Chapati rolling pin unlocks wealth for traderMonday June 25 2012
Mary Nyambura’s financial fortunes changed dramatically in 2010 when she quit her job as a cook at a public hospital to start her own small business.
Until then, Ms Nyambura lived in a rented house in Majengo slum, one of the poorest neighbourhoods in Nyeri town.
A constant stream of friends dropped at her house, not to pass time with her but to demand money that she owed them, she recalled.
Ms Nyambura always borrowed because her salary was not enough to meet her needs. Not any more.

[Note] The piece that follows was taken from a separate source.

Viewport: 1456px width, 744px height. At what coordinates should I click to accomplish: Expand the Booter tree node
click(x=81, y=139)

With proceeds from her two-year old cooking business, whose main offering is chapati, Ms Nyambura has bought a four-and-a-half acre piece land in Kieni where she has built a four-roomed house that she and her two daughters, Lucy Wanjiku and Ann Wangui, intend to move into soon.
Ms Nyambura, 45, attributed her success to her courage to take risks.

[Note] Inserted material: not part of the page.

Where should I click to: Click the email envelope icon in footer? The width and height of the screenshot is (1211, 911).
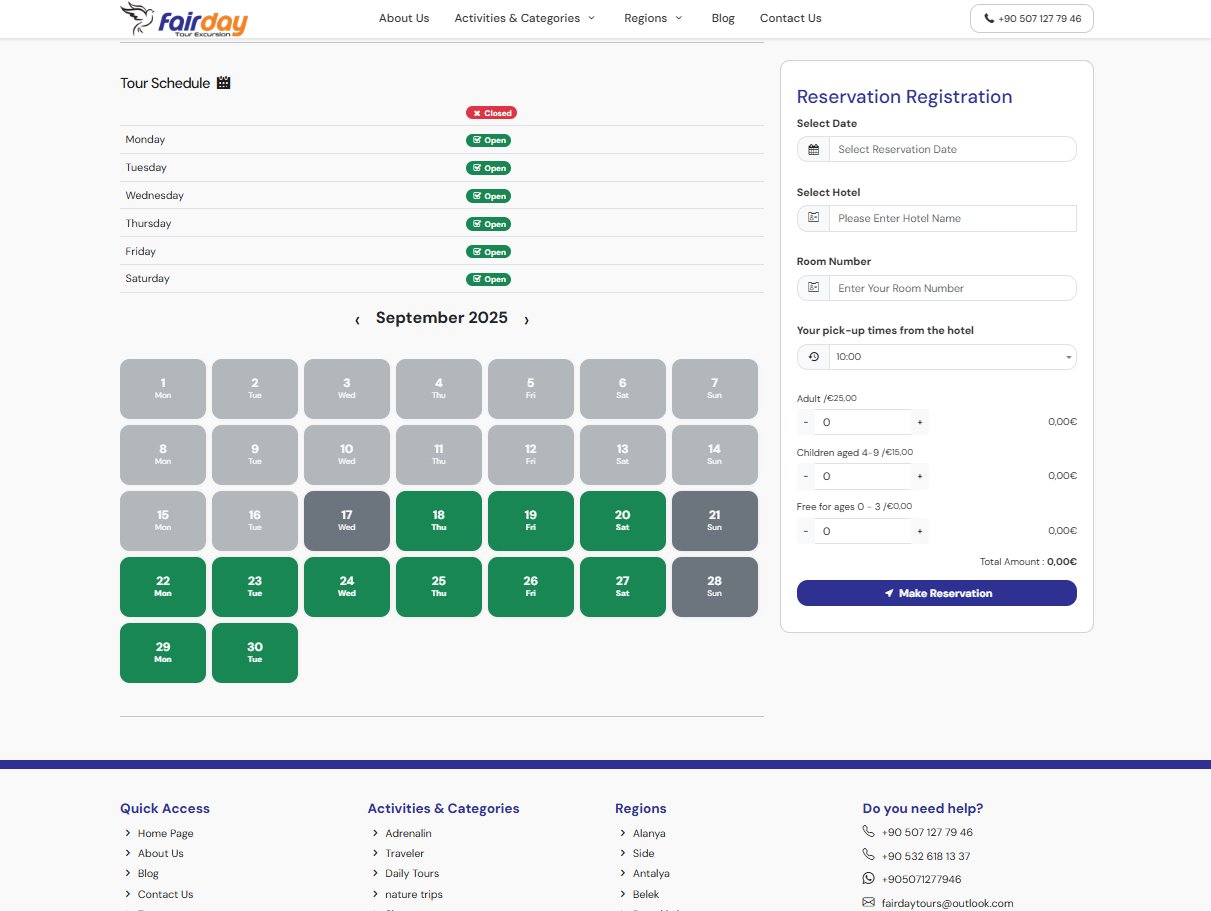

Her venture started with borrowing some money from her relatives to build a small kiosk at the middle of several garages in Majengo.

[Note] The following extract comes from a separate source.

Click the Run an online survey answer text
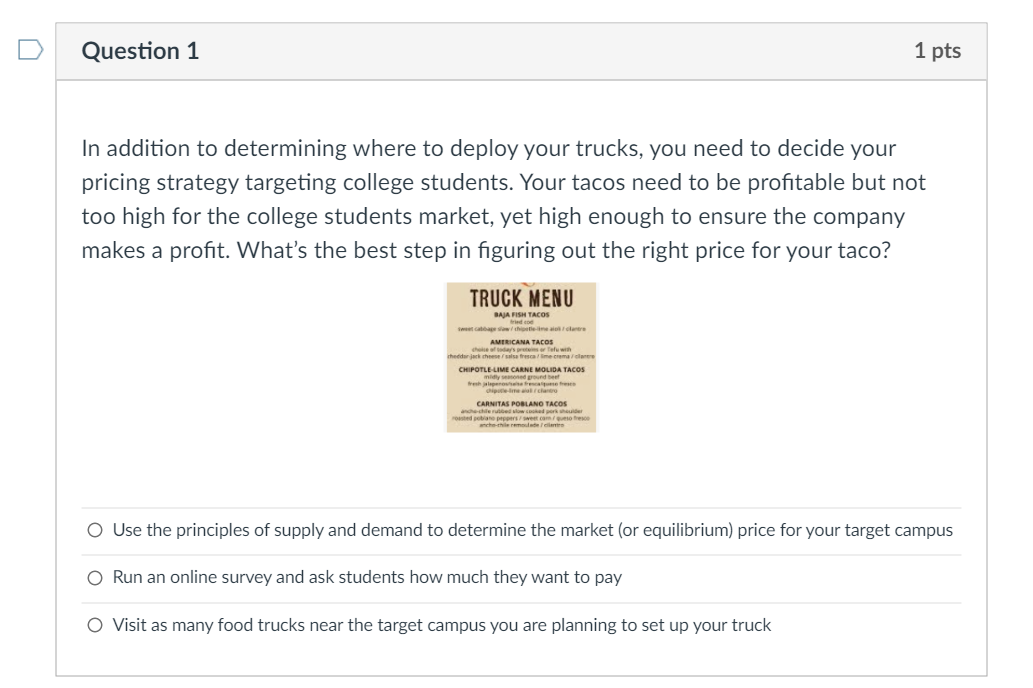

“I knew that the location of my business would attract customers, mostly mechanics,” she said of her decision to go into the business of selling food, mainly chapati.
Within months, the single mother’s venture started attracting not just mechanics but office workers from as far as a kilometre away.
Although many people liked her chapatis, she said, Ms Nyambura never received any formal training on how to cook them. She learned the skill from her mother as a young girl, she said.
“Although at first I didn’t get much from the sale of my food, at least I earned enough to keep me away from debts,” she said.
Ms Nyambura started off with making 70 chapatis daily, from four kilogrammes of flour, which she sold at Sh15 a piece. Her chapatis would be sold out before sunset, leaving her with Sh1,050 in revenue.
She saved Sh500 daily with the neighbourhood Biashara Sacco. Ms Nyambura said that her ambition then was to own a house and a small farm where she would grow some crops.
The drive to become a home owner gave her the motivation to save. The business, she said, was hard and tiresome since she woke up at 4.30am to prepare the chapatis and tea and by 6.30am when the first customers would start arriving.
“In the process I managed to make a lot of contacts and many of them requested for my services at their homes,” she said.
She eventually started offering her services at clients’ homes at a fee. She charged Sh200 for chapatis made from a two-kilogramme packet of wheat flour.
After saving enough money to enable her take a loan, Ms Nyambura borrowed some money from Biashara Sacco, bought land and started building a home which she said would be completed in two months’ time.
“We always felt ashamed when people came to our house demanding to be paid their debts, it was terrible,” said her daughter Wanjiku.
Ms Nyambura has taught her two daughters how to cook delicious meals, including chapatis, and the three have expanded their business.
“We normally charge our clients according to the number of visitors they expect. This also helps us to know the quantity of food to prepare to avoid wastage,” said Ms Nyambura.
Ms Esther Koomu, one of Ms Nyambura’s clients, said that she invites her on Saturdays to make chapatis for her family. “Her chapatis are soft and tasty. I think she is the best cook I have ever met,” said Ms Koomu.
Ms Nyambura plans to expand the business by opening another hotel in Nyeri town.
She has since increased the number of wheat flour she uses daily from four kilogrammes to eight.
Ms Nyambura said that she recently introduced brown chapatis to meet rising demand for the food.
“This business has been a blessing to my family. I am not ready to abandon it since I still need money,” she said.